- [Required action] In the records below, find the line containing "Viewport: 1361px width, 896px height." and the line containing "800x692 pixels."; please repeat exactly the lines from one to the other, both included, and nothing more.

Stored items
--- START ---
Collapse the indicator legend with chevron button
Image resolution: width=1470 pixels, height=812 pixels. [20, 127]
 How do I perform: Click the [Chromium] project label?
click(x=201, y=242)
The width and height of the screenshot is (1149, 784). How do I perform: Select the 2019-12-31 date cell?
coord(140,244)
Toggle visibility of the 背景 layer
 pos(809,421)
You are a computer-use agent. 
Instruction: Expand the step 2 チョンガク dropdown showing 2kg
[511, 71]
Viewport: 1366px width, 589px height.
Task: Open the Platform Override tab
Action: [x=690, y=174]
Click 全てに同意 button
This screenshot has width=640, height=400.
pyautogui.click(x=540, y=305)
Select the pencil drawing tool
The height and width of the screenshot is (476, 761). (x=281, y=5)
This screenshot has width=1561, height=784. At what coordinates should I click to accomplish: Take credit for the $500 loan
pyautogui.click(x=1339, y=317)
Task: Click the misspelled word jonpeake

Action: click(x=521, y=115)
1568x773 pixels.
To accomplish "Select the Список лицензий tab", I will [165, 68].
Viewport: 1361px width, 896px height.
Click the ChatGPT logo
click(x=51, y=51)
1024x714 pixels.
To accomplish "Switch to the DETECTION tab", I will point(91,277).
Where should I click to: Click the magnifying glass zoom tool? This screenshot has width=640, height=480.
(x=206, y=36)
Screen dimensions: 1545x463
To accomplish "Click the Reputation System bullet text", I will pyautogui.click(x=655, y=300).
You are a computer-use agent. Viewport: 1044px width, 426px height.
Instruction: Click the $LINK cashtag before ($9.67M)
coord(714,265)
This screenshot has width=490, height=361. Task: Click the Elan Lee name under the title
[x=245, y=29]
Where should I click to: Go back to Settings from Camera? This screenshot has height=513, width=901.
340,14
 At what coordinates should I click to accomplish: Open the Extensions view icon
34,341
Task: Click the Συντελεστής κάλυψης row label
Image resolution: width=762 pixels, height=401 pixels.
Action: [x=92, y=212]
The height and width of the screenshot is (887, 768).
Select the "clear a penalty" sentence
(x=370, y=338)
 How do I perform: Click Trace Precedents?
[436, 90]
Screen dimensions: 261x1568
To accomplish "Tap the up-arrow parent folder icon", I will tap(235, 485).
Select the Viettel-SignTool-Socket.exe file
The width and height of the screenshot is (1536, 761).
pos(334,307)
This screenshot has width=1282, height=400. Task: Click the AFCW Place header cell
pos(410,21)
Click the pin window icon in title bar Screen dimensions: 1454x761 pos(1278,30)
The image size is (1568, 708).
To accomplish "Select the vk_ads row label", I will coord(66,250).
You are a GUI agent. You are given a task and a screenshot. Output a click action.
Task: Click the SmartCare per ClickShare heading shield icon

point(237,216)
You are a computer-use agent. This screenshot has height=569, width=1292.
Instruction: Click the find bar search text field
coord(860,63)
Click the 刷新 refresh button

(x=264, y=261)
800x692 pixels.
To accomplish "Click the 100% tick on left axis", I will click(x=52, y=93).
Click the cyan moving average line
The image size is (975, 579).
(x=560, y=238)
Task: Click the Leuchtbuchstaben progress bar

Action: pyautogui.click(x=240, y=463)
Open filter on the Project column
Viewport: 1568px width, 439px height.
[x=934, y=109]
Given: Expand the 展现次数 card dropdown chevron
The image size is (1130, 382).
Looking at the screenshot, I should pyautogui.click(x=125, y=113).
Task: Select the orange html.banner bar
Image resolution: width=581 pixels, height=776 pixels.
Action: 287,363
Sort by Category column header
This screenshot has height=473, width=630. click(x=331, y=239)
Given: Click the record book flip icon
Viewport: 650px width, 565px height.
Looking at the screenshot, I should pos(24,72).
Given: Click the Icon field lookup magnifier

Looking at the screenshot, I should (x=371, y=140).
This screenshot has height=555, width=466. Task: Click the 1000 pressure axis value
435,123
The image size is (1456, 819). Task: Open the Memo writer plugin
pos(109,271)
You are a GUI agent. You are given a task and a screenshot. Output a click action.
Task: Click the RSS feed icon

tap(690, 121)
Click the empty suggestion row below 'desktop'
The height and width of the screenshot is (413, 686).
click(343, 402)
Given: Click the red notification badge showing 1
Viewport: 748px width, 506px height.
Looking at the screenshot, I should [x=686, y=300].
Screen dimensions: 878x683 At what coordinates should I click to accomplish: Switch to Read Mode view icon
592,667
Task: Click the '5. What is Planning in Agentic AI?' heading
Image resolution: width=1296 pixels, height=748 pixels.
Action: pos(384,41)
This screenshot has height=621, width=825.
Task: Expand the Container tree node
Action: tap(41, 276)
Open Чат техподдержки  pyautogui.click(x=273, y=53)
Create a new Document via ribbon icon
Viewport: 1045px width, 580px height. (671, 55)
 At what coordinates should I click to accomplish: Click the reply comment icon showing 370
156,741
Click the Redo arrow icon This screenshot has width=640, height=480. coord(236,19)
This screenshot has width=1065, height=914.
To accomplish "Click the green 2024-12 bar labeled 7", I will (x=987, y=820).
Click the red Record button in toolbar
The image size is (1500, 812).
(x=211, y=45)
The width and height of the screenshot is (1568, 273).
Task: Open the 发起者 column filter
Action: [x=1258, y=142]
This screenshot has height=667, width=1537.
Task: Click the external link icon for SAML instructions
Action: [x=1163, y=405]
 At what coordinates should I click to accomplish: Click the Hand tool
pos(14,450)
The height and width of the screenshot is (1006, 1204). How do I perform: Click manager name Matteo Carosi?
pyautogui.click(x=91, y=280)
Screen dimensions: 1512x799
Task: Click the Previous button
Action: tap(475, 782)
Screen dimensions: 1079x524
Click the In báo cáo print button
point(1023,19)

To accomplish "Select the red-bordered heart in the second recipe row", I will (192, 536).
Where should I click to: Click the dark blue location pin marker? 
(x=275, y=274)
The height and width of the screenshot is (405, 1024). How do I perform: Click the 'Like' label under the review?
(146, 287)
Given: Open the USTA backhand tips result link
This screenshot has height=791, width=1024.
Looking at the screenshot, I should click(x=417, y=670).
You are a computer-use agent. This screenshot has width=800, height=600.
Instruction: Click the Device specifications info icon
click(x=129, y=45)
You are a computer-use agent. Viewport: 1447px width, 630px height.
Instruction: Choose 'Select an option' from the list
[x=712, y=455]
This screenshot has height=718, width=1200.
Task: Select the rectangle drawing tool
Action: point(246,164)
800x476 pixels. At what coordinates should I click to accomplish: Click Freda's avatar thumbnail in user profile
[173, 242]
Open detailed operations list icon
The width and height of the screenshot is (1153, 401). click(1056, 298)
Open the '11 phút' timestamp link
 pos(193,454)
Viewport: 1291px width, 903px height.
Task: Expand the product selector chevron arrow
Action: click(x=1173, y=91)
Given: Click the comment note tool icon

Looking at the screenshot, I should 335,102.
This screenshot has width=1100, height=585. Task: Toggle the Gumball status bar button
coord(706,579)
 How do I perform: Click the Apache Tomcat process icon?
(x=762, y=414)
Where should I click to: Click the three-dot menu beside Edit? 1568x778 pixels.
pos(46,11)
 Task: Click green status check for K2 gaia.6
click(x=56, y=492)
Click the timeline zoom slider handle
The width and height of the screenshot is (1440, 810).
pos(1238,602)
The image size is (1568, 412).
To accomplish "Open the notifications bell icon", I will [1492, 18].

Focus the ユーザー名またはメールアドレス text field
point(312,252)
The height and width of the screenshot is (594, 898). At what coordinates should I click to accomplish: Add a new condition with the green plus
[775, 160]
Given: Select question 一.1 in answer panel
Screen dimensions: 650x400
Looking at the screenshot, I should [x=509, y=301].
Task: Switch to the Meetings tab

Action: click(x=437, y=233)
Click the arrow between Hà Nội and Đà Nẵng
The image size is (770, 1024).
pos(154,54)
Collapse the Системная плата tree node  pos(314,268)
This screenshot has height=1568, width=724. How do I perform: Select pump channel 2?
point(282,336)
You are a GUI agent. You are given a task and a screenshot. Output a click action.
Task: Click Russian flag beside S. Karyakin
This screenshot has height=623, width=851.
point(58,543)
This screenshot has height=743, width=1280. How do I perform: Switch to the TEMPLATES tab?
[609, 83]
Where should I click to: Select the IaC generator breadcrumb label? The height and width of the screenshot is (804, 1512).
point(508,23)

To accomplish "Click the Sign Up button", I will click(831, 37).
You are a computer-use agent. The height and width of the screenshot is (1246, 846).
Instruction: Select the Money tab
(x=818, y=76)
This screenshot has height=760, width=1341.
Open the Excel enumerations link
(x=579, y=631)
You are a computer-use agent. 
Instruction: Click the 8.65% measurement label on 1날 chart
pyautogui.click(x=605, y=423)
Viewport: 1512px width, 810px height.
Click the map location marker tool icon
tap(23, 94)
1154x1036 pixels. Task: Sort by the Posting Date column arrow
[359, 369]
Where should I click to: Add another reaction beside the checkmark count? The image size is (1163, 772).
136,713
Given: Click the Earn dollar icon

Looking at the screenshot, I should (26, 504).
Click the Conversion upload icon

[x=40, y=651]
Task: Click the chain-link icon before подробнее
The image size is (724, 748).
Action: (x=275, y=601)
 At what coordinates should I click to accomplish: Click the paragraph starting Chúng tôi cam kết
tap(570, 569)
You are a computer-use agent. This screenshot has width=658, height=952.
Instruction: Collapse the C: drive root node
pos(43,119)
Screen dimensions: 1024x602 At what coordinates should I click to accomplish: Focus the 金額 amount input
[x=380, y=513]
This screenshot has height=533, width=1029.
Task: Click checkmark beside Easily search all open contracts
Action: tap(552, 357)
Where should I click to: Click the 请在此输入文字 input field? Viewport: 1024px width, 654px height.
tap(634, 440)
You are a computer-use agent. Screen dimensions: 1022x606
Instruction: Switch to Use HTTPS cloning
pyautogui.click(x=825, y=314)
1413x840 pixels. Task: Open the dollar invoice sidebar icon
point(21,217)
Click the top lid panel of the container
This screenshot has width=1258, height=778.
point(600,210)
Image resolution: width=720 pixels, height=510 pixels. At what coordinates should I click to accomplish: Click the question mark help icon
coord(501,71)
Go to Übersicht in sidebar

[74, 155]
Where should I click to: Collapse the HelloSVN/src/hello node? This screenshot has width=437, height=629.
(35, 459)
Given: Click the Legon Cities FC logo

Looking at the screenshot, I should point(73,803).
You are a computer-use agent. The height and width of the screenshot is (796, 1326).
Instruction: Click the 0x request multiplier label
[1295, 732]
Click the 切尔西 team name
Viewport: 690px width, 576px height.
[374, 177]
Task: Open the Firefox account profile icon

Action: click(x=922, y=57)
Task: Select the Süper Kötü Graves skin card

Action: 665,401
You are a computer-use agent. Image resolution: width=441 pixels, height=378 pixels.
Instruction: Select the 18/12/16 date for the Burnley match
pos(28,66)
--- END ---
- [Task answer]
Viewport: 1361px width, 896px height.
Click the ChatGPT logo
click(x=51, y=51)
1024x714 pixels.
To accomplish "Switch to the DETECTION tab", I will point(91,277).
Where should I click to: Click the magnifying glass zoom tool? This screenshot has width=640, height=480.
(x=206, y=36)
Screen dimensions: 1545x463
To accomplish "Click the Reputation System bullet text", I will pyautogui.click(x=655, y=300).
You are a computer-use agent. Viewport: 1044px width, 426px height.
Instruction: Click the $LINK cashtag before ($9.67M)
coord(714,265)
This screenshot has width=490, height=361. Task: Click the Elan Lee name under the title
[x=245, y=29]
Where should I click to: Go back to Settings from Camera? This screenshot has height=513, width=901.
340,14
 At what coordinates should I click to accomplish: Open the Extensions view icon
34,341
Task: Click the Συντελεστής κάλυψης row label
Image resolution: width=762 pixels, height=401 pixels.
Action: [x=92, y=212]
The height and width of the screenshot is (887, 768).
Select the "clear a penalty" sentence
(x=370, y=338)
 How do I perform: Click Trace Precedents?
[436, 90]
Screen dimensions: 261x1568
To accomplish "Tap the up-arrow parent folder icon", I will tap(235, 485).
Select the Viettel-SignTool-Socket.exe file
The width and height of the screenshot is (1536, 761).
pos(334,307)
This screenshot has width=1282, height=400. Task: Click the AFCW Place header cell
pos(410,21)
Click the pin window icon in title bar Screen dimensions: 1454x761 pos(1278,30)
The image size is (1568, 708).
To accomplish "Select the vk_ads row label", I will coord(66,250).
You are a GUI agent. You are given a task and a screenshot. Output a click action.
Task: Click the SmartCare per ClickShare heading shield icon

point(237,216)
You are a computer-use agent. This screenshot has height=569, width=1292.
Instruction: Click the find bar search text field
coord(860,63)
Click the 刷新 refresh button

(x=264, y=261)
800x692 pixels.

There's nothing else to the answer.